(Extrait):
☆ ☆ ☆ ☆ ☆
PINA BAUSCH

 

Danse : Pina Bausch croque Istanbul en temps de guerre
 
LE MONDE | 19.06.03
 
La chorégraphe a conçu, dans la métropole turque, la pièce "Istanbul Project". Une œuvre noire, hantée par l'offensive en Irak, et qui pourtant chante la vie. En attendant sa présentation à Paris en 2004, le Théâtre de la Ville programme "Pour les enfants d'hier, d'aujourd'hui et de demain".

Istanbul de notre envoyée spéciale

La chanteuse Sertab Erener gagne l'Eurovision, le cinéaste Nuri Bilge Ceylan récolte deux palmes à Cannes... et Pina Bausch, avec son flair pour les endroits stratégiques, vient de créer chez les Turcs Istanbul Project, sa toute dernière œuvre. On est le 1er juin. La ville est en délire : le club de foot du Betiktas a devancé en finale le Galatasaray. Le maire de l'arrondissement du Beyoglu harangue les supporteurs regroupés place Taksim. A l'intérieur du centre culturel Atatürk, la chorégraphe est bien la seule à trouver très drôle ce boucan explosif. "Je crains pour la représentation de ce soir", dit Dikmen Gürün, à la tête, depuis 1993, du très réputé Festival international de théâtre d'Istanbul, financé par la Fondation pour les arts et la culture.
☆ ☆ ☆ ☆ ☆
Quelques enregistrements
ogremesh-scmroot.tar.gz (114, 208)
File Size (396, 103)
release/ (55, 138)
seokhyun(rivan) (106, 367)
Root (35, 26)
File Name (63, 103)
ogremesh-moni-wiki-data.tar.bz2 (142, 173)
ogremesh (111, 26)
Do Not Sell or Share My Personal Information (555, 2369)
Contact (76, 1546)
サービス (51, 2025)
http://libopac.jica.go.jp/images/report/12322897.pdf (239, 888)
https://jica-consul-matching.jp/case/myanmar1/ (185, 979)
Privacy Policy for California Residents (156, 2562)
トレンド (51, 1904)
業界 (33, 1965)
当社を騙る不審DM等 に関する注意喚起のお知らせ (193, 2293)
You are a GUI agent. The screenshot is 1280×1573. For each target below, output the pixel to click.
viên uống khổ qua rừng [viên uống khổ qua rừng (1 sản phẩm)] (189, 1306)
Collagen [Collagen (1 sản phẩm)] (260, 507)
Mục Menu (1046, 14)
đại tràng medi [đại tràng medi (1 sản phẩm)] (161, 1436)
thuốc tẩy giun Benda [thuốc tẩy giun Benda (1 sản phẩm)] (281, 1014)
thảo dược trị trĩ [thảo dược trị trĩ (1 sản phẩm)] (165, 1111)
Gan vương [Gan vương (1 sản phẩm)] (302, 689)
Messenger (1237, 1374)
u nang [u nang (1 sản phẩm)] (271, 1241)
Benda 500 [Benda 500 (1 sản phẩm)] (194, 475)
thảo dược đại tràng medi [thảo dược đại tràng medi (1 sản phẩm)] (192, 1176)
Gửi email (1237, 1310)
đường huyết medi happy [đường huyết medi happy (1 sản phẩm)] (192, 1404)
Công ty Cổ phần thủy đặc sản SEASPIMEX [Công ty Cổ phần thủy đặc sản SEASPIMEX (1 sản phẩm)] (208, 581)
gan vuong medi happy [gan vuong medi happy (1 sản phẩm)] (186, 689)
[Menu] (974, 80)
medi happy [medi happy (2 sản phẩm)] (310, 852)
☆ ☆ ☆ ☆ ☆
(Problèmes à résoudre):
1. D'après l'article sur Pina Bausch à Istanbul, depuis quelle année Dikmen Gürün est-il à la tête du Festival international de théâtre d'Istanbul ?
2. Prolongez l'article consacré à Pina Bausch à Istanbul en reprenant après sa dernière phrase.

(Ensemble des réponses):
1. Depuis 1993.

2.
A une heure du spectacle, Pina Bausch sirote dans sa loge un café très pâle. Rassurée par l'accueil ultrasensible du public, elle veut jouir de tout. De l'air saturé par l'odeur du lys blanc. Des 15 millions d'habitants qui donnent à la ville "sa folle créativité, son énergie splendide qui fait se côtoyer tout et son contraire". De ses danseurs qui rayonnent, telle l'Italienne Cristiana Morganti, d'avoir à porter une pièce à laquelle la compagnie adhère à 100 %, parce que fragile, tout entière traversée par la guerre en Irak. Une pièce noire qui pourtant chante la vie.

"Il était clair depuis le début que cette pièce, inspirée d'Istanbul, serait différente, explique une de ses danseuses, parce que Pina n'avait envie d'aucun petit jeu de séduction et de provocation avec le public, d'aucune coquetterie. Dès notre arrivée en résidence en août 2002, on vivait déjà sous la menace de la guerre."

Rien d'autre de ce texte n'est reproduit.